Outside the circuit of three miles the Gárda Síochána, on their own responsibility, can issue what is known as a general permit to farmers. In other words, farmers need not go to the barracks the day they want to bring a cow for service. They get a general permit to move a cow or a boar. Inside the three mile radius they must get a permit from the veterinary surgeons, and, so far, the veterinary surgeons have insisted on cows or sows been carried in some vehicle. I admit that that makes it almost impossible for ordinary commercial cattle to be brought out. It is all right for a highly-bred cow, where a lorry can be hired, but it almost rules out the bringing out of ordinary cows at present. Licences of this kind are not being granted in County Dublin or in County Kilkenny. These are only the two exceptions.

A point that gave us some trouble was the movement of dairy cows to pasture in the City of Dublin and Dun Laoghaire. It is the practice of many dairymen in Dublin City and Dun Laoghaire to house cows for the whole winter, and to put them on pasture, eight or ten miles away, early in May, where they are left until September or the middle of October. The milk is brought in from the pasture. It was looked upon as being a rather dangerous problem to touch, but we felt that we would have to face it, and we have made it possible for these owners to bring their cows out. There are very strict regulations laid down where cows are moved. The owner applies for a permit, giving the number of cows he wants to move and also, particulars of the land to which he is going to bring them. Both cows and premises are inspected by veterinary surgeons. The cows must be moved by special lorries, that are named, and these lorries report back to Marrowbone Lane to be disinfected. In addition, the milkers who go to the cows must be thoroughly disinfected before they go out, and must be provided with two suits of dungarees, which are washed and disinfected twice a week. We hope that with the help of all these precautions we may escape a spread of the disease by having these cows brought out to grass.

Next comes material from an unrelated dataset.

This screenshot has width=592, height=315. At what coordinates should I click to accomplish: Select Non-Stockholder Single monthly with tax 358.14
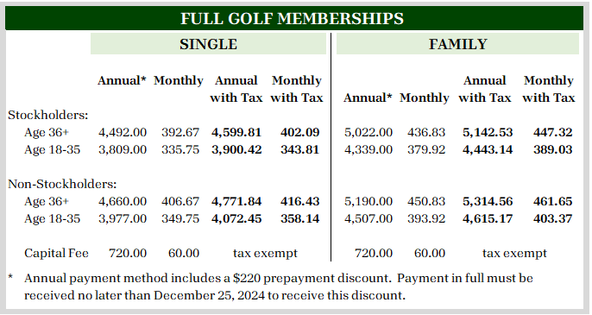click(299, 218)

It was realised, of course, that it was easy to make standstill orders, but that we ought to be careful not to upset the economy of the country, and especially we did not want to have any disturbing effect on the live-stock industry. Following the stoppage of the export of live cattle, arrangements were made for the purchase of cattle left with farmers in this area through the Dublin Emergency Meat Supply Committee, and that in other areas, outside County Dublin, and part of County Meath, buyers from the Waterford Co-operative Society, Wexford Co-operative Society and from Cork, Roscrea, Drogheda and other places would take the cattle. Large numbers of cattle were taken in that way.

It is hardly necessary to go into the history of these various purchases. In the beginning farmers complained that they were not getting what they regarded as a fair price, or even the published price, but we have now reached the stage when farmers have the option of getting the live-weight price that is published. I think it should please farmers to get the published price if they do not agree to take a certain price by hand. We are trying to remove the restrictions in each case as soon as we can, and for the last week or two these restrictions have been removed from wide areas in County Donegal, all County Louth, a good part of Counties Meath, Wicklow, and Clare, practically all County Galway and part of County Limerick.

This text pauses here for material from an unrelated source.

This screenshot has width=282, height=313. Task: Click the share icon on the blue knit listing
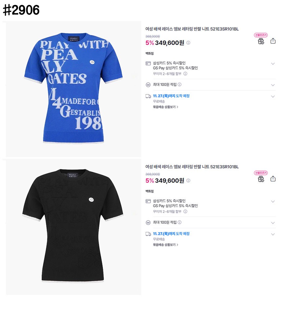pyautogui.click(x=273, y=41)
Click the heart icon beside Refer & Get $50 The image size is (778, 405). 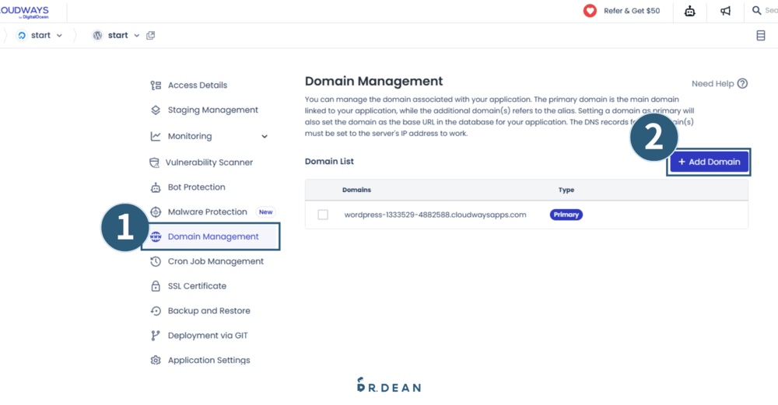click(590, 11)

It is realised that restrictions with regard to the holding of fairs is a different matter, with which I shall deal. I am glad to be able to say that in some of the earlier outbreaks, for instance at Dunboyne and Donegal, the owners of affected farms have applied for licences to restock and, in certain cases, they have been granted. Restocking is done in rather a cautious way. Owners are advised to buy two or three rather useless cattle, and if they can to get old cows. These are allowed to roam over the farm for a while, and if they do not contract the disease, he is allowed, after two weeks, to buy a few more and gradually to increase the number until he has completely restocked his farm.

Will that precaution be taken in all cases?

Yes, in all cases. The restocking is only commencing now in some of the areas. We have been pressed very hard by some of the farmers, especially in Donegal, where the disease occurred first, to grant permission to restock, and a couple of weeks ago we issued permits to some of them, but they have not used them. They are afraid to go on with it, although they have permits, which, if you like, is a good sign. It is felt in the Department, however, that it is fairly safe for them to start now. As Deputies are aware, these stock owners, especially in the Borough of Dublin, who failed to notify the disease were prosecuted and some of them have already been dealt with by the courts.

What borough?

The County Borough of Dublin. I was asked yesterday by a Deputy why we had been continually appealing to farmers to co-operate, or, as he put it, blaming the farmers for not co-operating. What the Deputy had in mind were the appeals, night after night, to farmers to co-operate. I do not want at all to blame the farmers in general. As a matter of fact, the great majority have given every co-operation in dealing with this outbreak, and were it not for the willing and helpful co-operation of the great majority of stockholders, the various areas affected could never have been cleared up as quickly as they were cleared up.

A very nice way of putting it.

There are, however, a limited number of individuals who have not co-operated, and who have even attempted to conceal the existence of the disease in their stock. Where evidence is forthcoming, these will be dealt with, and some have been dealt with already.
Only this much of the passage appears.